Ло-Мелхиин улыбнулся мне, на этот раз не как охотник или гадюка, но и не совсем как человек – по крайней мере, не как человек, которого я хотела бы видеть в своей постели.
– Я думаю, у нас все сложится очень хорошо, жена моя, – сказал он.
– Если я не умру, – уточнила я.
– Если ты не умрешь, – подтвердил он и склонился ко мне, потянув одной рукой за ткань моей ночной сорочки. – А теперь иди сюда и ложись спать на своих подушках. Если служанки найдут тебя утром в изножье постели, они решат, что ты прогневила меня. Я же нахожу в тебе истинную отраду.
Подвинуться можно было только ползком, что казалось мне отвратительным. Если бы он отпустил меня, я могла бы встать и обойти постель, но он этого не сделал, поэтому я вынуждена была ползти на коленях, как младенец. Я опустила голову на подушку, устроившись как можно дальше от него, а он поправил мою сорочку, оголившую колени, и улегся рядом. Хотя я была от него на расстоянии вытянутой руки, он не прикасался ко мне. Вместо этого он склонился к лампе и потушил ее. Прежде чем нас обоих поглотила темнота, я успела заметить, как от него ко мне скользнул медный огонь, хотя мы и не касались друг друга.
Я не удержалась от мысли о том, была ли это моя последняя ночь. Есть множество способов убить человека, пока он спит. У Ло-Мелхиина не было при себе ножа, в этом я была уверена, но его платье лежало недалеко от постели, и если там был спрятан нож, он мог убить меня, как только я усну. Он мог сдавить мне шею своими длинными пальцами или придушить меня свисавшими над постелью драпировками. Он мог зажать мне нос и рот одной из подушек.

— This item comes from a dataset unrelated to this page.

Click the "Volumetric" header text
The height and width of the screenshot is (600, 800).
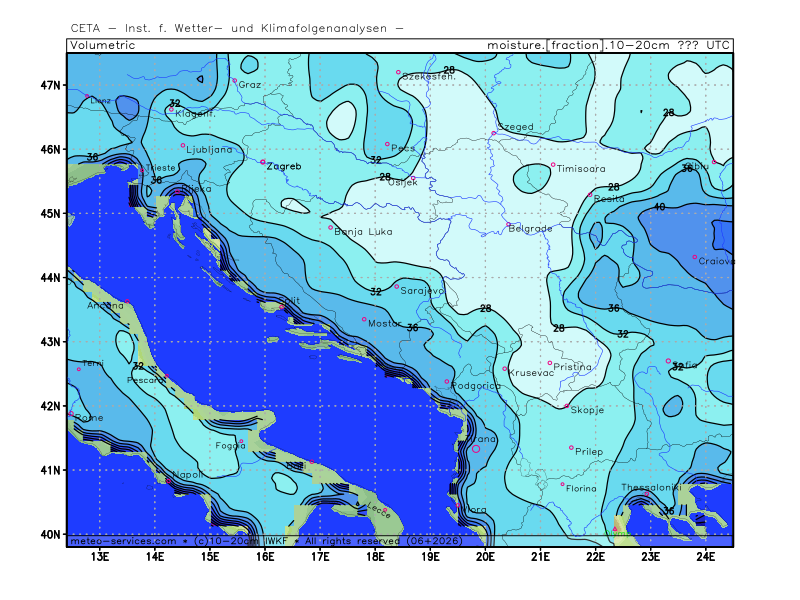coord(101,46)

Ничего из этого он делать не стал. Он улегся на бок, отвернувшись от меня, и я считала ритм его дыхания, пока оно не стало ровным. Несмотря на мое твердое намерение бодрствовать, его мерное дыхание постепенно убаюкало меня, и мои веки то и дело смыкались. С открытыми глазами я видела смутный силуэт его плеч в свете часовой свечи, а с закрытыми – сильные руки своей сестры, сжимавшие камень для толчения зерна. Мне так не хватало сестры, с ее сильным духом и острым умом. Я жаждала того спокойствия, которое всегда ощущала в ее присутствии. Я стала моргать все реже, пока наконец не перестала видеть Ло-Мелхиина.

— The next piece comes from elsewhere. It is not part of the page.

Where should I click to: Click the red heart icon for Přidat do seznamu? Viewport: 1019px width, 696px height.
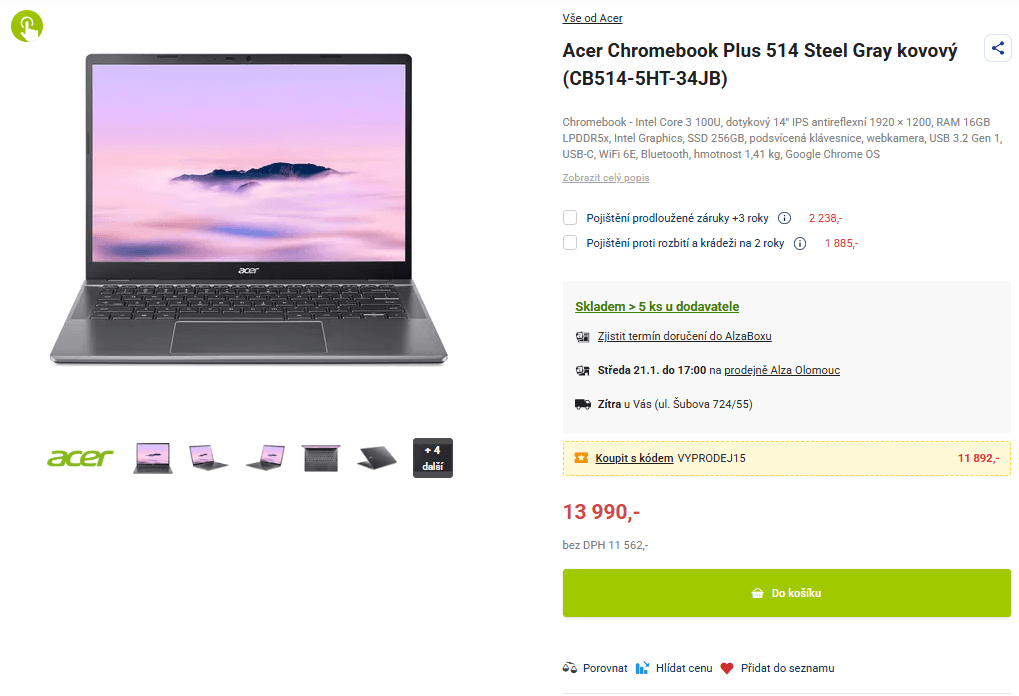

Я поняла, что вижу сон, потому что там была моя сестра, а я была одновременно и с ней, и не с ней. Держа в руках тяжелый базальтовый камень, она растирала ракушки в мелкую пыль. Ее губы шевелились, но я не слышала слов. Должно быть, она пела. Или молилась. Я никогда не делала такой работы, хотя видела, как делает ее сестра. Это была жреческая работа. Похоже на толчение зерна, только камень был длинный, плоский и изогнутый по краям, слишком тяжелый, чтобы держать его на коленях, как тот, которым мы растирали пряности.
Наши матери сидели рядом с сестрой и ткали сукно, передавая челнок из рук в руки. Работа была не слишком тонкая, но качественная – такая, какой я надеялась научиться, когда была ребенком. Пока я наблюдала за ними, мать моей сестры взглянула на толченые ракушки и покачала головой. Крошка выходила недостаточно мелкой, поняла я, хоть и не слышала ее слов.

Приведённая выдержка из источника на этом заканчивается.